Let's import the necessary libraries

import pandas as pd
import glob
import numpy as np
import seaborn as sn
import matplotlib.pyplot as plt
from statsmodels.graphics.tsaplots import plot_pacf, plot_acf
from statsmodels.tsa.statespace.sarimax import SARIMAX
from statsmodels.tsa.stattools import pacf

Mount google drive.

from google.colab import drive
drive.mount('/content/drive')

Drive already mounted at /content/drive; to attempt to forcibly remount, call drive.mount("/content/drive", force_remount=True).

Let's import the data, before doing it I've had to remove the double quotes from the csv file.

data = pd.read_csv('/content/drive/MyDrive/DP_LIVE_10082021082010744.csv', parse_dates=['TIME'], index_col='TIME', header=0,sep=",")
data.head()

Let's remove the unnecessary columns, we are only interested in TIME and Value

data.drop(['LOCATION','INDICATOR','SUBJECT','MEASURE','FREQUENCY','Flag Codes'],axis=1,inplace=True)

Let's plot the data

data.plot(figsize=(15,5))

The first step is to check for stationarity.

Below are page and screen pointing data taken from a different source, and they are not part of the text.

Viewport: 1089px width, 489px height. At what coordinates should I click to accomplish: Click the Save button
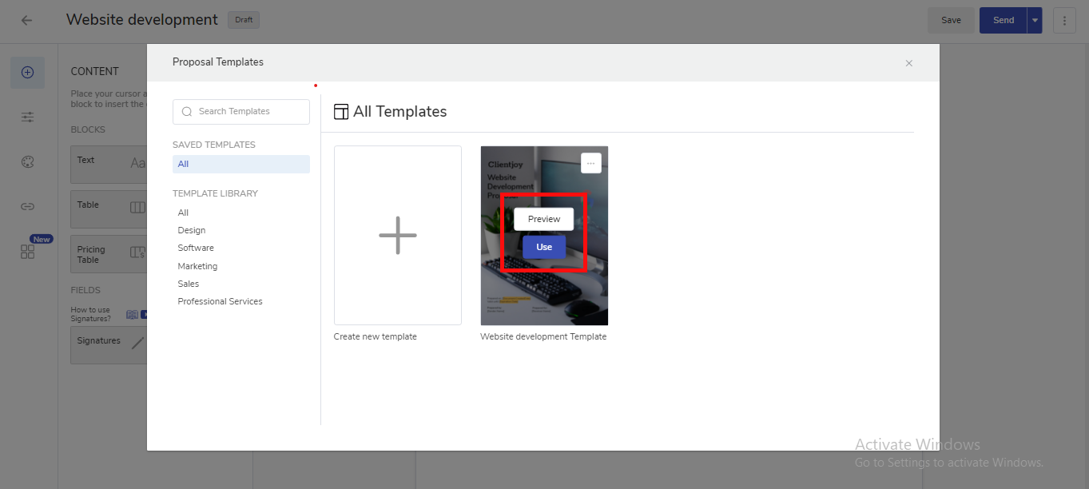pyautogui.click(x=951, y=21)
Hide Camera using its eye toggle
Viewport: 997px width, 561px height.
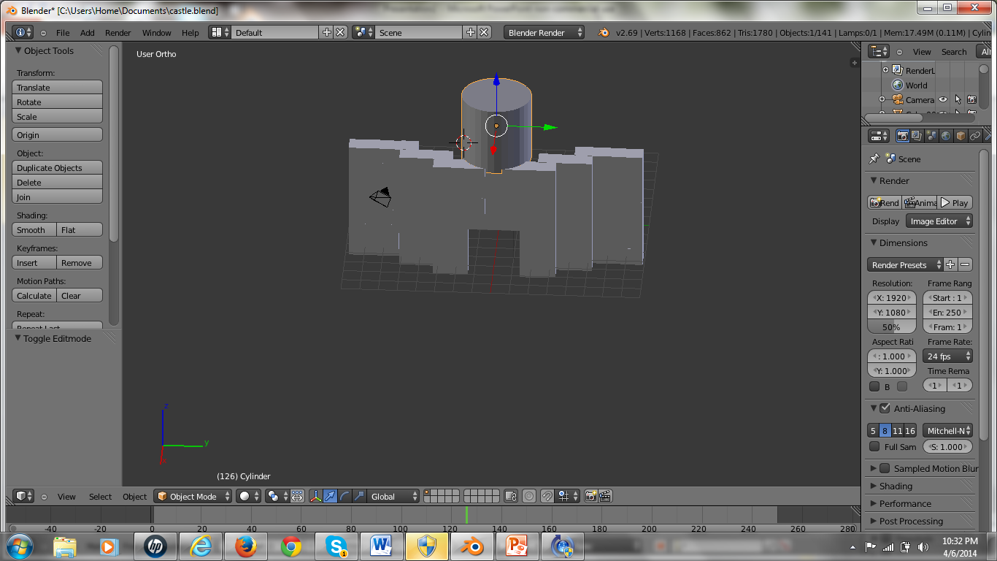pos(943,99)
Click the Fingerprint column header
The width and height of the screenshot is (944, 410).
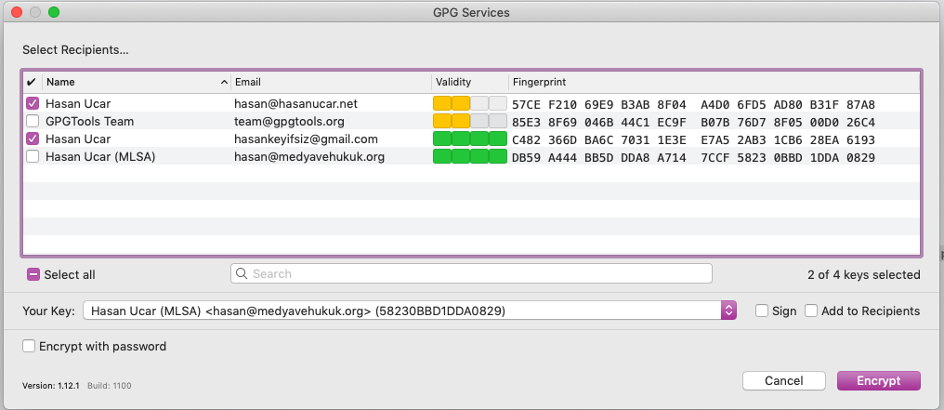(x=714, y=83)
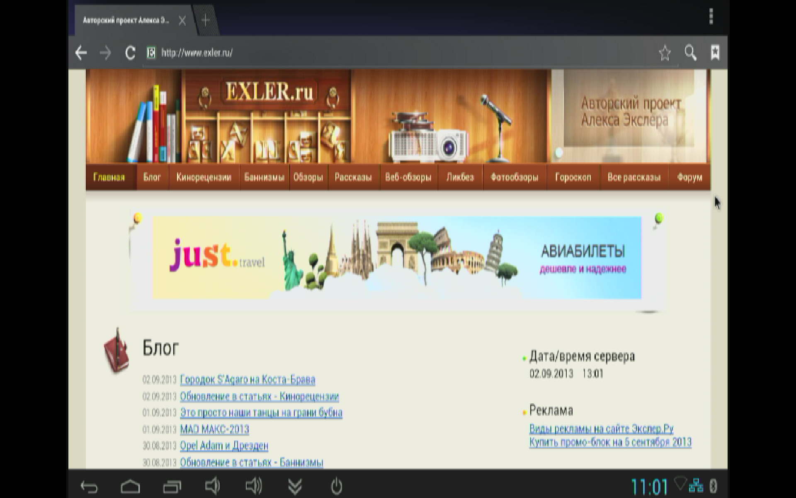Lower volume with the speaker icon
The width and height of the screenshot is (796, 498).
[x=212, y=486]
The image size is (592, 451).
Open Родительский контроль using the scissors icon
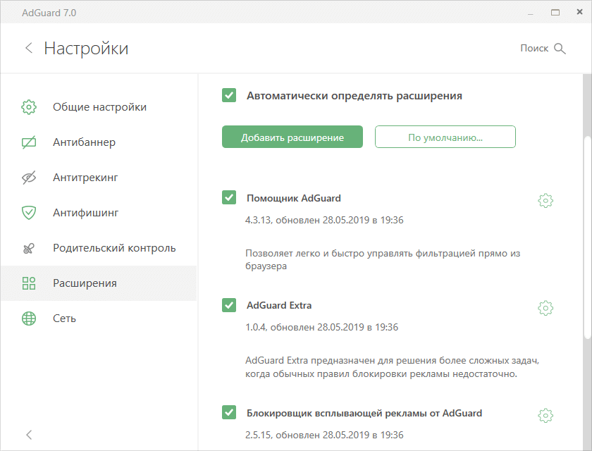[x=28, y=247]

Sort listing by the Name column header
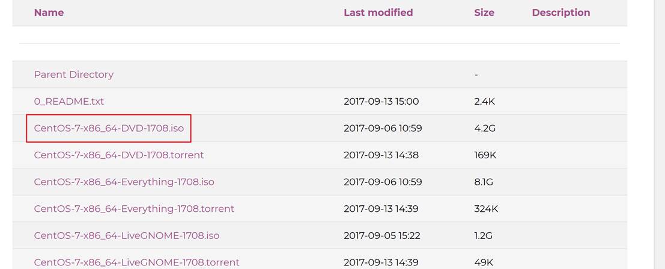click(x=49, y=13)
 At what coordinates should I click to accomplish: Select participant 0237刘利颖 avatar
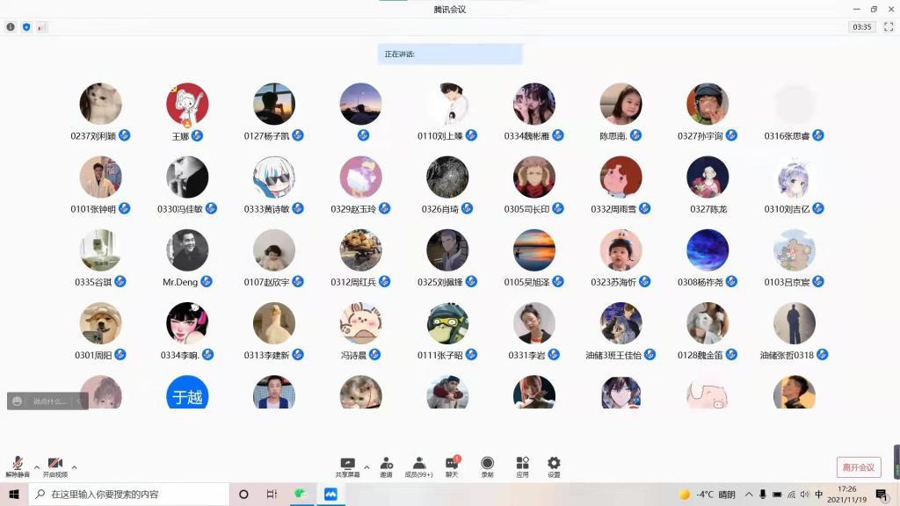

ARIMA models require stationary data, which means that the values in the time series do not depend on the time at which the data is observed. The variance in a stationary time series is constant. The Dickey–Fuller test will be used. The null hypothesis here is that the data contains a unit root, implying that the time series is not stationary. Because the p-value in the results is greater than 0.05, we cannot reject the null hypothesis (there is a unit root).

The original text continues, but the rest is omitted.